Four months left in 2017.
Without question, newspapers continue their declines in revenue and readership. Newspaper companies are consolidating, and expanding more into digital-first thinking. For the print reader, the outlook is terrible. Newspapers are thin. Today’s News & Record, covering the third largest city in North Carolina, is 20 pages. News staffs have suffered from 10 years of attrition. News coverage itself is often inconsequential. As consolidation continues, printing often moves off-site so that late news doesn’t make the paper. (High school football games, once a staple of Saturday sports, don’t make deadline.)
Yet, newspapers, both those at the extremes and those in the middle, are still churning it out. Much of that is thanks to advertisers who want to get their messages into the homes. Younger people aren’t reading papers. But for older ones, like me, who like the newspaper habit of scanning and turning pages — they’ll stop the paper when it’s pried from their cold dead hands.

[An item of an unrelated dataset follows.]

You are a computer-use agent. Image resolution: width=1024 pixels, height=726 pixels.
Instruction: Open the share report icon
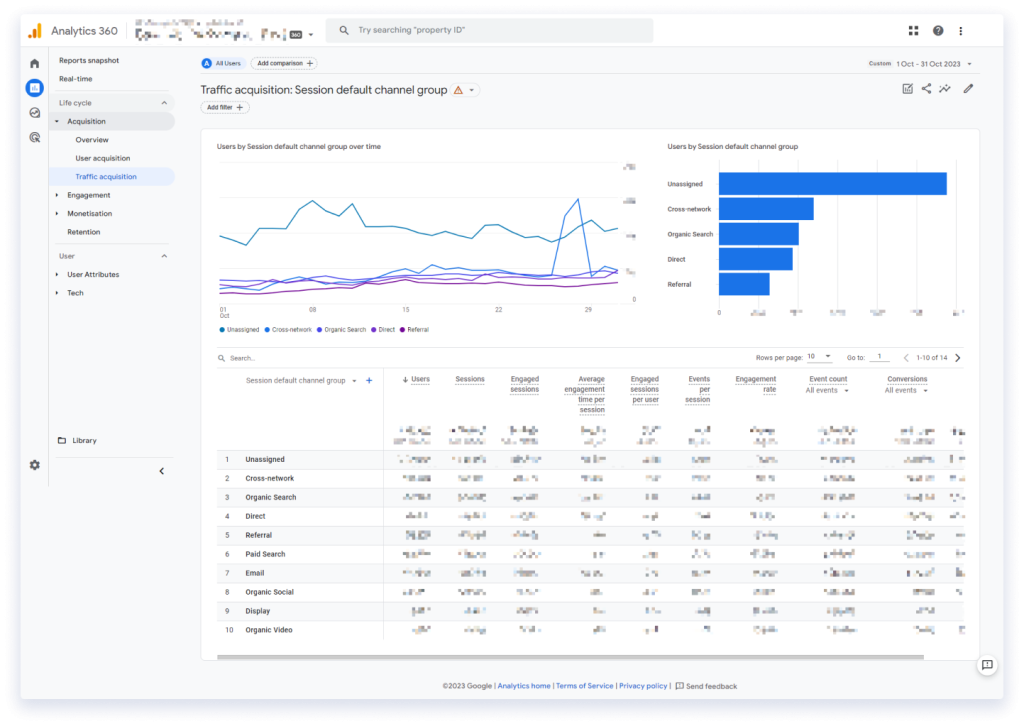click(x=925, y=88)
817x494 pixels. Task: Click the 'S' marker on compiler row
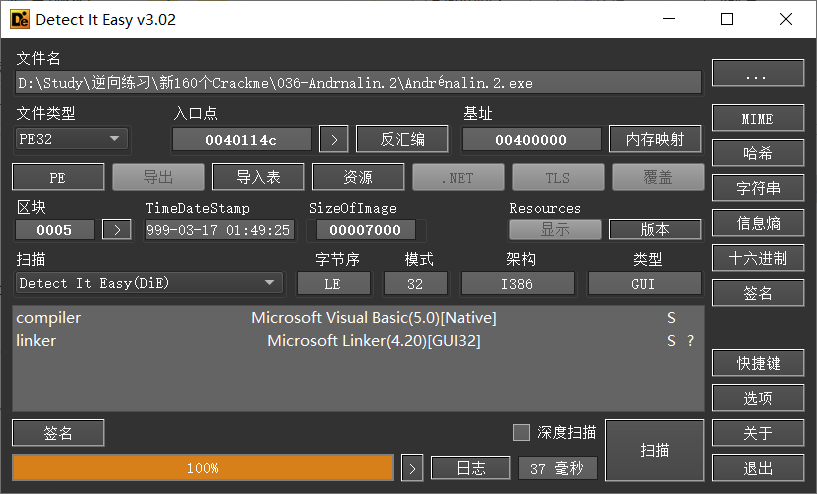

In the 2011 post, I encouraged newspaper companies to finally get their shit together. I hope that those trying new things with digital are successful, but I’m no longer optimistic. Too little, too late and too much corporate emphasis on profit over quality and over community.
As always, when a newspaper dies, the community suffers. I was reminded of that when I saw this tweet.
— Charlie Kirk (@charliekirk11) September 3, 2017
Andrew Kaczynski of CNN deftly took it apart it with a scalpel:
This is what happens when people aren’t reading newspapers or watching mainstream news on television. They assume crap they read online is true. My friend and colleague Penny Abernathy at the UNC School of Media and Journalism has written extensively about news deserts.
It’s not pretty.
So, back to my conversation with my friend yesterday who asked, “Do you want to reconsider how many years the newspaper has left?”
I said 10 years. He said five. I hope he’s wrong, but I fear he’s right.